- 1 (18.25 ounce) box Betty Crocker® SuperMoist® white cake mix
- 3/4 cup water
- 1/3 cup vegetable oil
- 3 egg whites
- 1 (6 ounce) container Yoplait® Original 99% Fat Free strawberry yogurt
- 1 (12 ounce) container Betty Crocker® Whipped vanilla frosting
- 4 cups strawberries
- Heat oven to 350 degrees F (325 degrees F for dark or nonstick pans). Generously grease and lightly flour bottoms and sides of two 8-inch or 9-inch round pans, or spray with baking spray with flour.
- In large bowl, beat cake mix, water, oil, egg whites and yogurt with electric mixer on low speed 30 seconds; beat on medium speed 2 minutes (batter will be lumpy). Pour into pans.
- Bake 8-inch rounds 27 to 32 minutes, 9-inch rounds 25 to 30 minutes, or until toothpick inserted in center comes out clean. Cool 10 minutes. Run knife around sides of pans to loosen cakes; remove from pans to cooling rack. Cool completely, about 1 hour.

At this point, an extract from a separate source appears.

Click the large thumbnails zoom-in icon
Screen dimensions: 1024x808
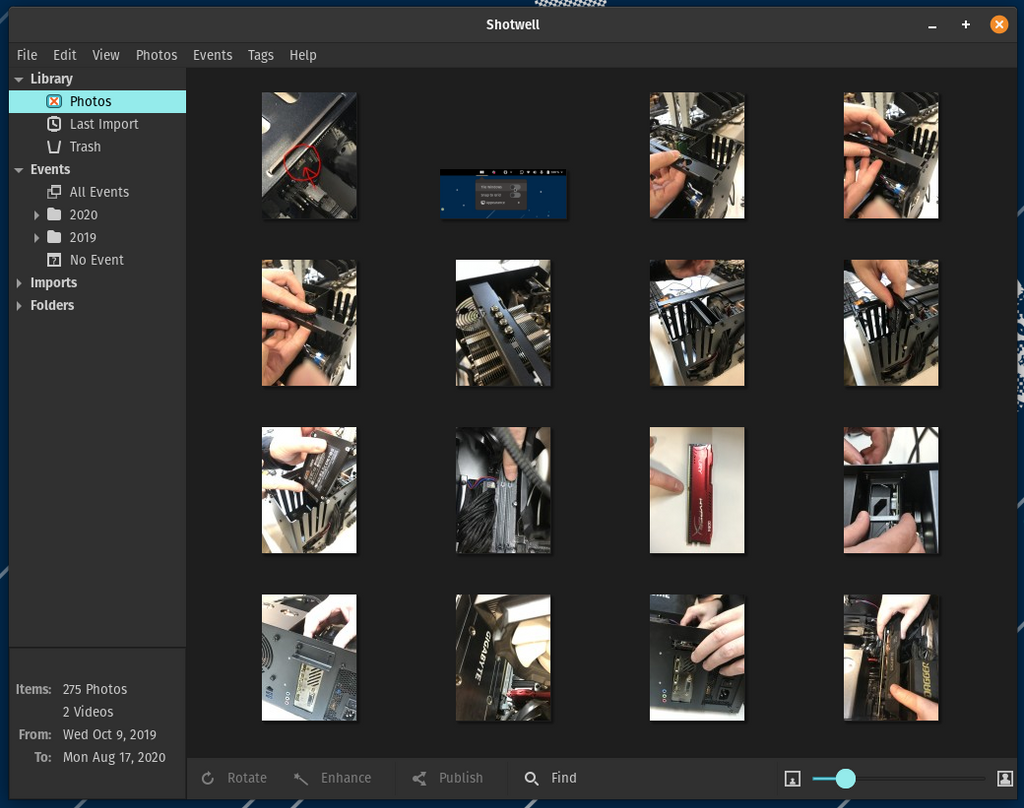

- Spread 1/3 cup frosting over 1 cake layer to within 1/4 inch of edge. Cut about 10 strawberries into 1/4-inch slices; arrange on frosted layer. Top with second layer. Frost side and top of cake with remaining frosting. Cut remaining strawberries in half; arrange on top of cake. Store loosely covered in refrigerator.